A factor possibly impacting efficacy is the dose of active treatment. While the dose–response curve for the SSRIs have often been described as flat [23, 24], and while most trial-based meta-analyses have included all SSRI doses as if they be equally effective [16, 25], using the same data set as in the present study, we have previously reported [6] 50 mg of sertraline, 20 mg of citalopram and 10 mg of paroxetine to demonstrate lower efficacy than higher doses of the same compounds both in terms of mean symptom rating and dichotomous assessment of response and remission; similar conclusions have subsequently been advocated also by others [26]. We have now expanded these analyses to comprise additional dichotomous outcome measures, again yielding consistently higher response and remission rates for optimal doses as compared to what is obtained with doses at the lower end of the dosing interval. Of note is the impressive difference between optimal doses of SSRIs versus placebo, e.g., with respect to obtaining a 50% reduction on HDRS-17-sum or HDRS-6-sum (~60% versus 40%).

This study has some limitations. First, HDRS scores might be inflated at baseline [27], which may result in an artificial symptom reduction, regardless of treatment, when the same instrument is used for inclusion and evaluation of response. Second, methodological problems related, e.g., to poor compliance [28, 29] or to overly liberal recruitment of participants [30], which may also reduce the apparent difference between active drug and placebo, are bound to impact not only the outcome of the individual trials but also that of post hoc analyses. Third, the results presented may not necessarily translate to antidepressants with other mechanisms of action or to subjects below the age of eighteen.

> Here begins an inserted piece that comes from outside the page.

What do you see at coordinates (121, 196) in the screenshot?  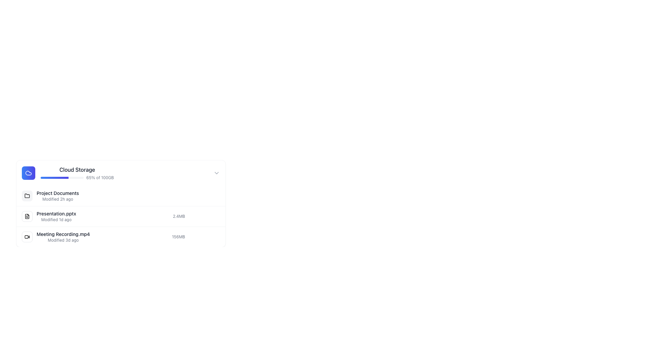 I see `the first listed item in the 'Cloud Storage' section` at bounding box center [121, 196]. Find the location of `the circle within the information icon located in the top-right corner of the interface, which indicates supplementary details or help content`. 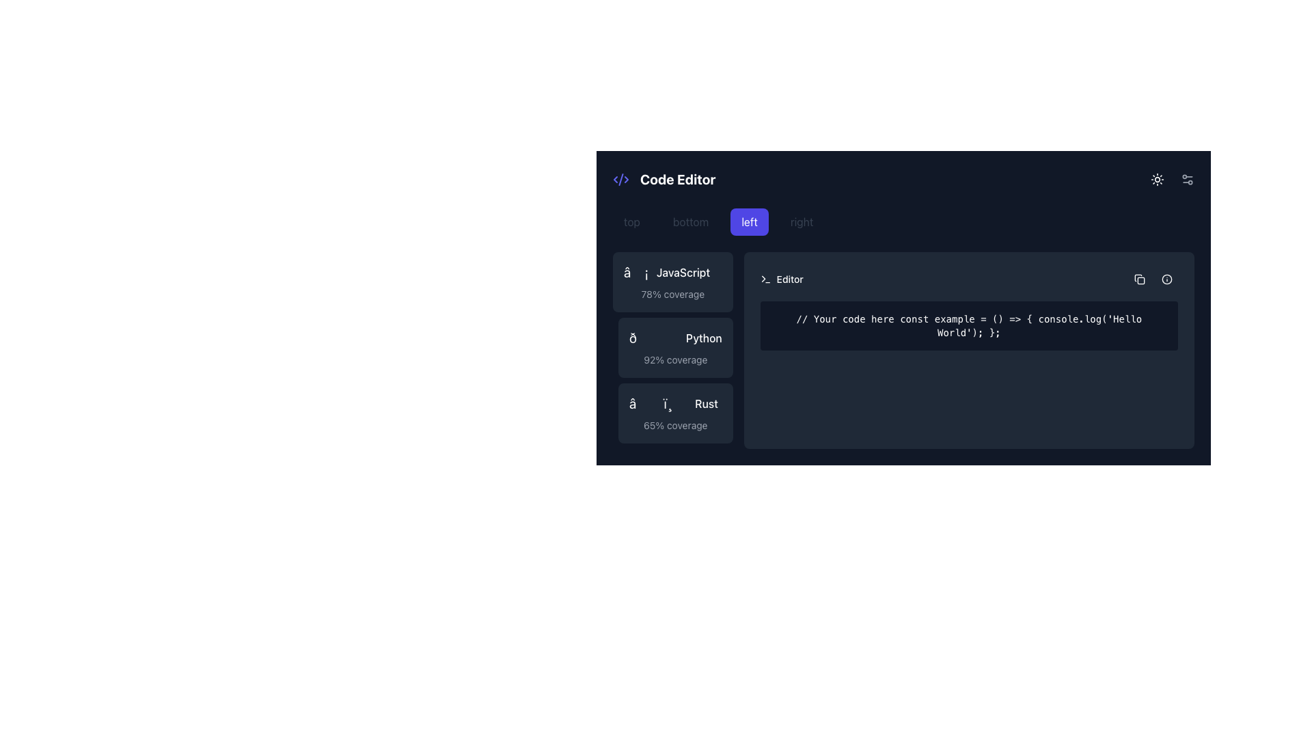

the circle within the information icon located in the top-right corner of the interface, which indicates supplementary details or help content is located at coordinates (1166, 278). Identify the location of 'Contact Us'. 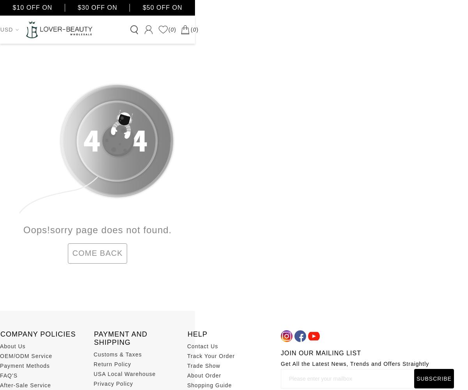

In conclusion, this report rebuts the previous claim that differences between antidepressants and placebo with respect to response rates be inflated by the common use of a cutoff (50%) close to the median with subjects clustering on either side. Instead, we report response rate differences consistently larger for higher SSRI doses and for outcomes based on the unidimensional HDRS-6 subscale or the single item depressed mood, indicating that previous meta-analyses in this field may have, on the contrary, deflated the differences between SSRIs and placebo with respect to response rates by including suboptimal doses and applying an insensitive outcome measure.